Die größten Hindernisse bei der geplanten EU-Erweiterung liegen nicht beim Abschluss von Vereinbarungen zu einzelnen Politikbereichen, sondern bei der konkreten Umsetzung von Gemeinschaftsrecht in den Kandidatenländern. In den Verwaltungsstrukturen, bei der Korruptionsbekämpfung, im Gerichtswesen der meisten Staaten gäbe es große Mängel. Dies stellt die EU-Kommission in ihrem am Dienstag von Erweiterungskommissar Günter Verheugen im Europäischen Parlament in Straßburg präsentierten Jahreszwischenbericht 2001 fest.

Die Kommission verabschiedete daher einen "Aktionsplan" zur Verbesserung der Bürokratie, Der soll innerhalb eines Jahres in den Bewerberländern Expertenberatungen, Investitionspläne und Trainings verstärkt fördern. Dieser Aktionsplan wird mit einer Milliarde Euro, umgerechnet 13,76 Milliarden Schilling dotiert.

Resümee in Sevilla

Bereits in einem halben Jahr soll beim EU-Gipfel von Sevilla resümiert werden, wie die Kandidatenländer diese Umsetzungshilfe angenommen haben. Schließlich werde die EU-Kommission Ende 2002 einen weiteren Beitrittsbericht vorlegen, in dem dann jene Länder konkret genannt werden sollen, die bereit sind der Gemeinschaft ab 2004 beizutreten und an den EU-Wahlen im Juni dieses Jahres bereits teilzunehmen.
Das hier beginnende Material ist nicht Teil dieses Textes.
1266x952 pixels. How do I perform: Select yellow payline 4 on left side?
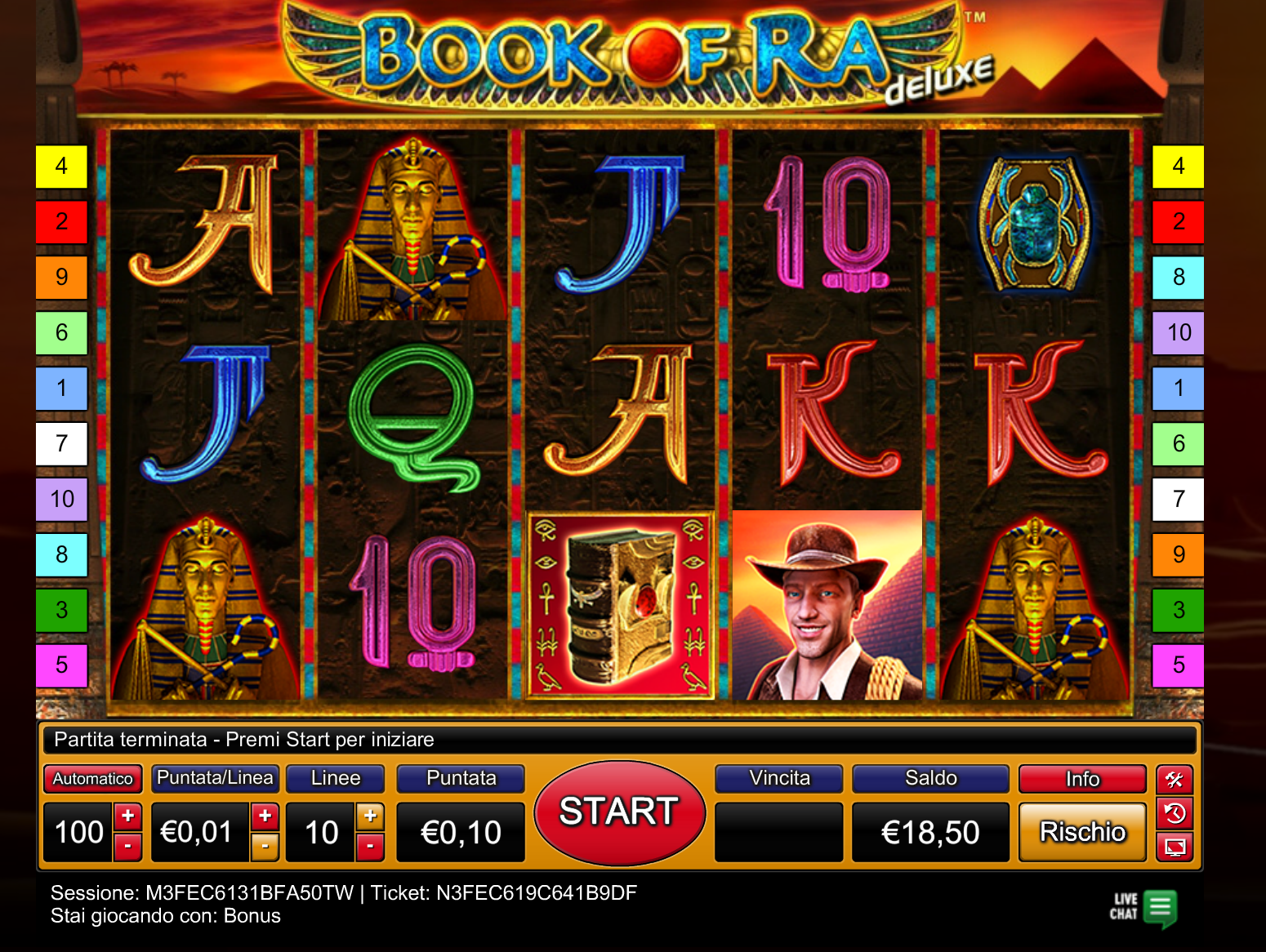61,167
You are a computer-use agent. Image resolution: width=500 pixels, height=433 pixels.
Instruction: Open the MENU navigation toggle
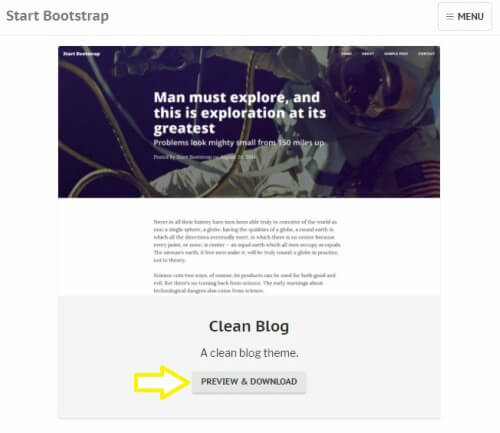[x=465, y=16]
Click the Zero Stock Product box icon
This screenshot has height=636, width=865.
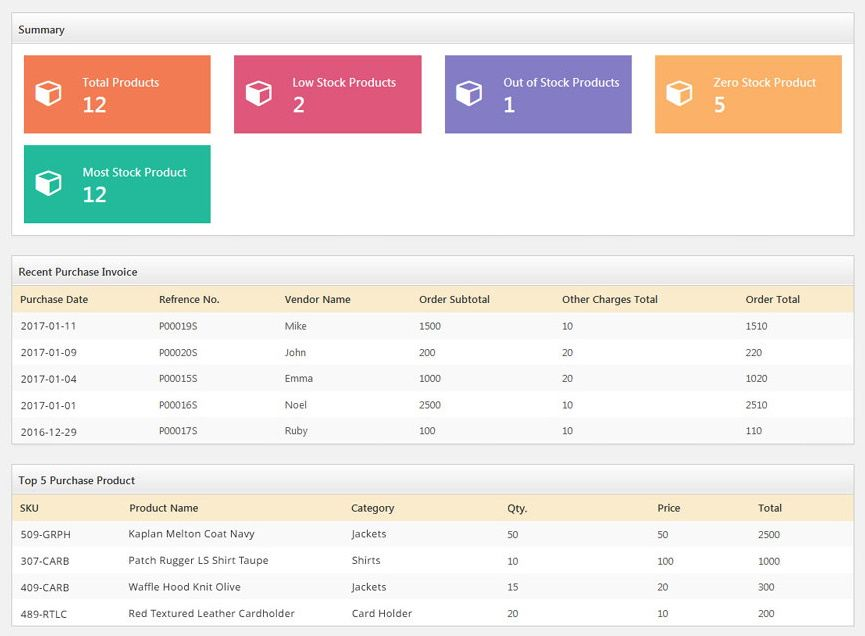(679, 93)
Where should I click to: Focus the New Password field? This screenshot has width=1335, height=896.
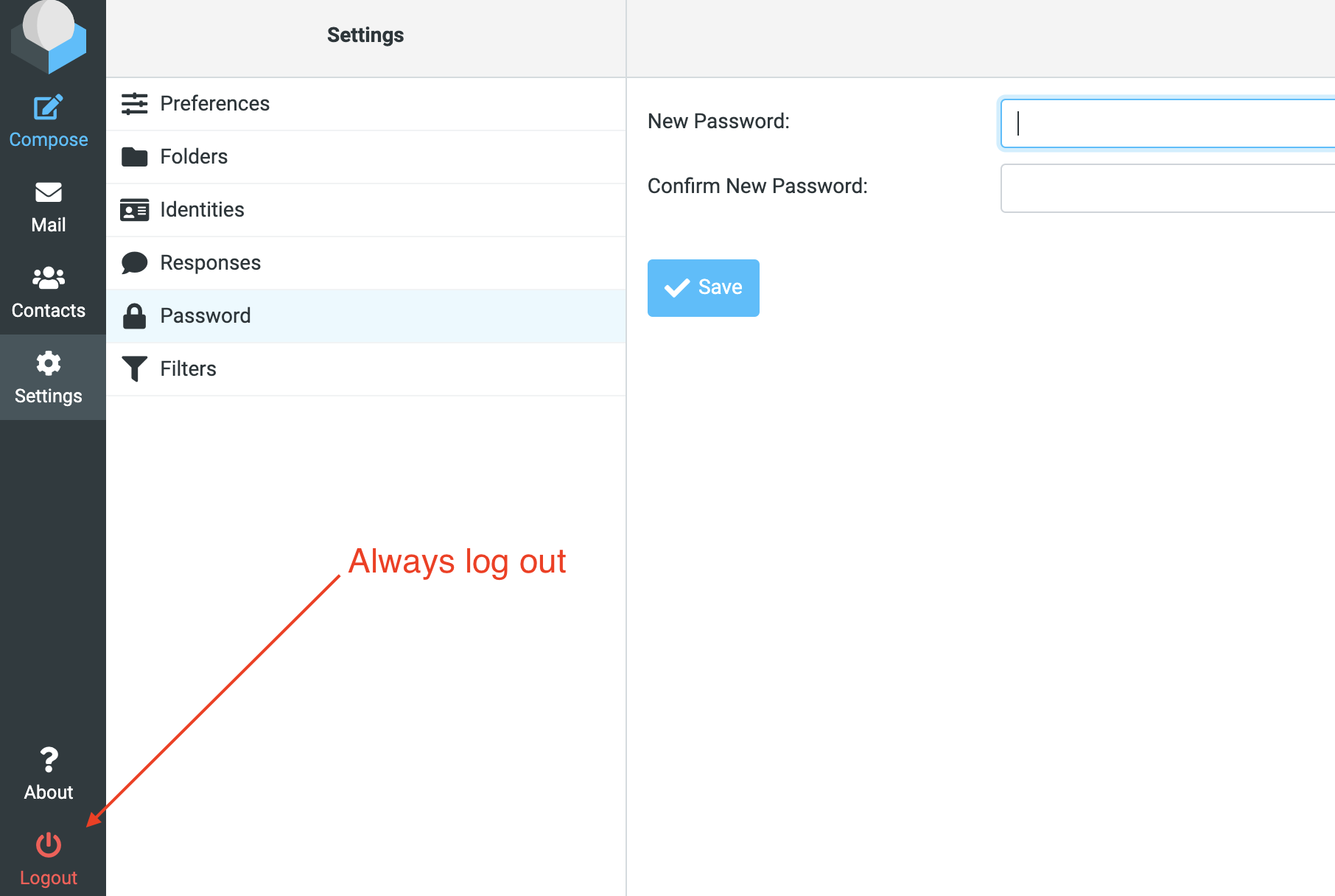click(x=1167, y=123)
Das mit Spannung erwartete jüngste "Zeugnis" aus Brüssel lässt eine klare Bewertung vermissen, welche Länder die besten Chancen haben, dieser ersten Erweiterungsrunde 2004 anzugehören. Für Ungarn, Tschechien und Slowenien ließe sich ein Lob für die Anstrengungen herauslesen. Für Polen hingegen wird die Warnung angedeutet, dass die neue Regierung sich wird anstrengen müssen, will sie den Zug nicht verpassen (siehe weiteren Bericht).

Zehn Neue

In einem Punkt aber ist die Kommission klar: Von zwölf Ländern, die bereits verhandeln, haben Bulgarien und Rumänien keine Chance auf frühe Aufnahme. Aber alle übrigen zehn Länder können es schaffen. Elmar Brok (CDU), Vorsitzender des Außenpolitischen Ausschusses in Straßburg, sagte vor Journalisten, für ihn stehe nun fest, dass es 2004 zum "big bang", der gleichzeitigen Aufnahme von zehn EU-Mitgliedern kommen werde.